Rising journal costs restrict access to scientific research. Martyn Bull reports on a campaign to get institutions to set up free internet archives
If the purpose of scientific publishing is to increase access to knowledge to enable further advances in science and technology, then researchers are not doing much to help. Too often they care more about the impact of publishing in a high-status journal than how many people might be able to read it.
That was the conclusion of the recent review of scientific publishing by the House of Commons Science and Technology Select Committee. MPs also think it is odd that academics do not take more interest in what happens to their research after publication, considering that authors publish to enhance their reputation and that of their institutions.
The report advocates radical change in the scientific publishing process to prevent escalating costs and restrictive publisher agreements choking access to scientific research. It recommends that authors disseminate their research for free on the internet by storing articles in institutional archives, as well as backing a switch from “subscriber pays” to “author pays” publishing.
Author apathy can be traced to a lack of awareness of the threats to journal access because the issues are left mainly to research libraries. The threats include increasing journal costs and decreasing library budgets, restrictive copyright agreements and the move to digital access. Consortium of University Research Libraries (Curl) figures show that the average price of journals rose by 58 per cent between 1998 and 2003, while the UK retail price index increased 11 per cent over the same period.

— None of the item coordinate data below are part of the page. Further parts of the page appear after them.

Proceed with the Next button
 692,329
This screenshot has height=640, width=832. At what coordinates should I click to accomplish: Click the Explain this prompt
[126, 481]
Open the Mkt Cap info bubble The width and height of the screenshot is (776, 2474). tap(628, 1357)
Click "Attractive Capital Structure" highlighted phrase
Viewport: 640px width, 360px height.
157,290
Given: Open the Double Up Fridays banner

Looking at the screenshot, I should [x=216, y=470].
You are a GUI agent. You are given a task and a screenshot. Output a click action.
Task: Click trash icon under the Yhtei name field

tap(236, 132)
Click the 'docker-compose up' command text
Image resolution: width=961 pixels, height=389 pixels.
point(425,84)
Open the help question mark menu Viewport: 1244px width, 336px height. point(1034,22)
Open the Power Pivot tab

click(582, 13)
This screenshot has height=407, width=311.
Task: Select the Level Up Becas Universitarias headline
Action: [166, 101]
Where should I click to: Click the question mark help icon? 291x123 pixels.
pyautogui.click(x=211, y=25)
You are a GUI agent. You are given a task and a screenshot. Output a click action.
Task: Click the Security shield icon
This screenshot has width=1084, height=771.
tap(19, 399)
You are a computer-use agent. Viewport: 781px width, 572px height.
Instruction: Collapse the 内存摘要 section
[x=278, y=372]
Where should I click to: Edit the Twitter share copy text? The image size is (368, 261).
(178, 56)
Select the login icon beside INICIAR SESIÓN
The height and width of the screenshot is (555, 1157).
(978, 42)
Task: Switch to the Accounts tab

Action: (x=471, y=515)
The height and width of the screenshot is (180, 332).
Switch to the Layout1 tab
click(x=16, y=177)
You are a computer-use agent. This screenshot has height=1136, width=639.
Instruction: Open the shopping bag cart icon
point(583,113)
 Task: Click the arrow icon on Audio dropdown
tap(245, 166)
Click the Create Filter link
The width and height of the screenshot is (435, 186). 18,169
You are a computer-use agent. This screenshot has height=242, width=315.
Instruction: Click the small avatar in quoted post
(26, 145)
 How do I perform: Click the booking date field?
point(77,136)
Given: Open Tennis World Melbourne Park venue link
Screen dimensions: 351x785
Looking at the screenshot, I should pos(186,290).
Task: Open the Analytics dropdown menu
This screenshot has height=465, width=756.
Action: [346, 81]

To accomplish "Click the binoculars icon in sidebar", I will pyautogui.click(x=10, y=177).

Institutional archives offer immediate access to the research of individuals and their institutions. Costs are minimal compared with the annual spend on scholarly journals. The software to set up an archive can be downloaded for free, and technical maintenance is minimal. The greatest costs lie in promoting and regulating a service.
Articles in archives are available free on the web and are maintained by the institution. Authors can submit their research findings to the archive either before or after publication. Quality “kitemarks” attached to the articles signal if the work has appeared in a peer-reviewed journal. Archives also allow institutions to better reflect the scope and impact of their research, as well as helping to build brand identity.
There is considerable activity in this area in Britain. The Securing a Hybrid Environment for Research Preservation and Access (Sherpa) project, led by Nottingham University and funded by the Joint Information Systems Committee and Curl, aims to set up 13 institutional open-access archives. It is investigating the key issues in creating and maintaining collections, including intellectual property rights, quality control, collection development policies, business models and scholarly communication cultures.
UK archives vary in size. Some contain a handful of publications, whereas the Council for the Central Laboratories of the Research Councils has more than 48,000 articles.
Linking archives and providing meaningful search capabilities is a long way off. There is little point in readers having access to hundreds of papers unless they know what to look for. Unless archives are kept up to date and include contact details for the authors, they will not be meaningful. Some believe that archives need to move from list-based database searches to become a more user-friendly experience.
Canada has joined the UK, the US, Australia, India and Norway in recommending that researchers download their work into institutional archives themselves.